The following are some thoughts on the form of the SIFMA Model and on sample disclosure letters received to date by certain issuers represented by this firm:

  • The sections of the disclosure letters concerning the underwriters’ role and underwriters’ compensation will likely quickly become boilerplate using the SIFMA Model language, which closely parallels the Interpretive Notice.  Many underwriters have been including a section in their form bond purchase agreements to address the role of the underwriters in light of Rule G-17.
  • The section of the disclosure letters concerning “additional conflicts disclosures” is more problematic.  While the Interpretive Notice and the SIFMA Model appear to contemplate that underwriters either state that they have not identified “any additional potential or actual material conflicts that require disclosure” or provide a listing on the particular conflicts, most underwriters appear to be taking the approach of listing the various products and services they provide which may give rise to conflicts without actually identifying any conflicts.  This approach of not specifying any particular conflict beyond those inherent in the services provided raises issues, discussed in the next paragraph, regarding the issuer acknowledgment of the disclosure. 
  • The SIFMA Model contains the following paragraph: “It is our understanding that you have the authority to bind the Issuer by contract with us, and that you are not a party to any conflict of interest relating to the subject transaction. If our understanding is incorrect, please notify the undersigned immediately.”  This language varies from the Interpretive Notice and from comment 4 to the SIFMA Model itself, which reads: “All of the disclosures must be made in writing to an official of the Issuer that the underwriter reasonably believes has the authority to bind the Issuer by contract with the underwriter and that, to the knowledge of the underwriter, is not a party to a disclosed conflict.”  Asking the recipient of a disclosure letter to acknowledge s/he has authority to bind the issuer is not required by the Interpretive Notice but may not be an unreasonable request.  The second part concerning conflicts is more troublesome given that, as noted above, the pattern in disclosure letters appears to be that underwriters are not disclosing any specific conflicts.  The SIFMA Model language, by asking the recipient to acknowledge s/he is not party to any conflict relating to the transaction, arguably shifts to the issuer the burden of making the determination that no conflict exists.  
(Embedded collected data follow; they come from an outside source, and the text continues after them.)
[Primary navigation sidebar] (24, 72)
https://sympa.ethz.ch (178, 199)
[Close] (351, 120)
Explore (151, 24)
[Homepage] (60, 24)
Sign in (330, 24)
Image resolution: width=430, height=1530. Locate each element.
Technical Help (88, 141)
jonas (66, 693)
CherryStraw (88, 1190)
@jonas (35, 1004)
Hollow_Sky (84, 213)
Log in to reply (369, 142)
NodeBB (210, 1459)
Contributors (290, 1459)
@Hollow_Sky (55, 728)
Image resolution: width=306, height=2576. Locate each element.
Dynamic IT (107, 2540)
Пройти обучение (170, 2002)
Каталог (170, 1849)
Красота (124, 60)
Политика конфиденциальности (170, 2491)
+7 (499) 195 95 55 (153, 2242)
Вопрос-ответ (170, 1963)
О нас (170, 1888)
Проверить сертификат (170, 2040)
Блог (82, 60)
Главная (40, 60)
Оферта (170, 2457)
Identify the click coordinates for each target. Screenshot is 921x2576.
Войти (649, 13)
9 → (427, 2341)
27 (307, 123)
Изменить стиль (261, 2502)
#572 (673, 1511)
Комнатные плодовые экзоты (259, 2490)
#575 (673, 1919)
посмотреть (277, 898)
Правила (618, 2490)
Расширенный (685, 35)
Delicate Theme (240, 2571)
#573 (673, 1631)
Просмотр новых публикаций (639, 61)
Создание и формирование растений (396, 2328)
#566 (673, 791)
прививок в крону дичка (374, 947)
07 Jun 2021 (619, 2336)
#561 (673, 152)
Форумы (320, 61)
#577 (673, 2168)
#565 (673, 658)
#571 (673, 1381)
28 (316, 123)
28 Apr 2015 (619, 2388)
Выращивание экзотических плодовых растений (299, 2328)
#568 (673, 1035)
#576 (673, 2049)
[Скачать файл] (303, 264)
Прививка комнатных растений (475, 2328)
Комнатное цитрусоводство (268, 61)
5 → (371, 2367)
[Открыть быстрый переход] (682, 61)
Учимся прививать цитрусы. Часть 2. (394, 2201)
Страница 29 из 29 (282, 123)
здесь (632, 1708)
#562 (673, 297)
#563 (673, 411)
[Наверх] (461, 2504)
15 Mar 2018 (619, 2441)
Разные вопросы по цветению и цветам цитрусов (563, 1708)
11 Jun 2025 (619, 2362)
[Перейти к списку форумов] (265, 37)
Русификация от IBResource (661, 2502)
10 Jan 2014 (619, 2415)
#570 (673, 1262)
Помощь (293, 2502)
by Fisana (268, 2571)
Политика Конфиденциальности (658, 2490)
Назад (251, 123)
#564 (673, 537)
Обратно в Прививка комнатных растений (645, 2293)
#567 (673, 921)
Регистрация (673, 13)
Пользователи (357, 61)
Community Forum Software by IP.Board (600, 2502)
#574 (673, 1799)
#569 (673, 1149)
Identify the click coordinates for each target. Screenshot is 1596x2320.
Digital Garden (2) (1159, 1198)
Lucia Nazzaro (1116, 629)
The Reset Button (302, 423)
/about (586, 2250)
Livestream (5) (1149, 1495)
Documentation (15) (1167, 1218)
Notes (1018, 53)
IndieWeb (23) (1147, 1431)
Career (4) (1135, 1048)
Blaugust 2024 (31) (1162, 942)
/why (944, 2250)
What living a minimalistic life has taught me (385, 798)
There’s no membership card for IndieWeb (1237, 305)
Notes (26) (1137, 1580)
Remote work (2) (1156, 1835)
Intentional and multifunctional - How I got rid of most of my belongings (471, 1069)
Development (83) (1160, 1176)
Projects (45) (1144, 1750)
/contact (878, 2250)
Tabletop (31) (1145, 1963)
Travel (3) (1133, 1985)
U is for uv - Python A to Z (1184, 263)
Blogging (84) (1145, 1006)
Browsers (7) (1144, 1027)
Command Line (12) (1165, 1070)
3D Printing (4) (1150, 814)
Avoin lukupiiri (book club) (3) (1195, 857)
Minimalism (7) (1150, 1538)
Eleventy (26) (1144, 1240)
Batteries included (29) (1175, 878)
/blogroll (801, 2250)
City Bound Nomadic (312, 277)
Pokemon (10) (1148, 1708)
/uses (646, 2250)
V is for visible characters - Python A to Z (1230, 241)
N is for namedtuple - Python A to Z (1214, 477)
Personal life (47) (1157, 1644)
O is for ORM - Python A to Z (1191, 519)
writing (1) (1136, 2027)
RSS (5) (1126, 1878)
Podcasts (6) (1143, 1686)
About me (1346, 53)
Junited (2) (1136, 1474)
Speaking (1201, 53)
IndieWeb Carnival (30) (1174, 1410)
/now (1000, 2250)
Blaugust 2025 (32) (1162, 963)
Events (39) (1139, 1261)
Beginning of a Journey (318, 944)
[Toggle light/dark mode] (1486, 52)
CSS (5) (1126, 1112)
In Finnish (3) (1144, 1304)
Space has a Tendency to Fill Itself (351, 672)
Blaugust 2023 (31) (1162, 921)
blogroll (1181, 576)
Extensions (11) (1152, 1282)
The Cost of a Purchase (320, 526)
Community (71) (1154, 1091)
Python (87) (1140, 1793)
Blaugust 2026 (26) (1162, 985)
  • Because of these wording concerns, we are seeing some issuers take the approach of acknowledging receipt of the disclosure letter while specifically stating that the acknowledgement is only as to receipt and not an acceptance, confirmation or consent to the contents of such letters.

At this point, it seems unlikely that individual underwriters will deviate very far from the SIFMA Model letter.  It is likely that SIFMA will review the form and comments received from issuers and underwriters and may incorporate changes to address any concerns raised by issuers as to the language regarding conflicts or otherwise.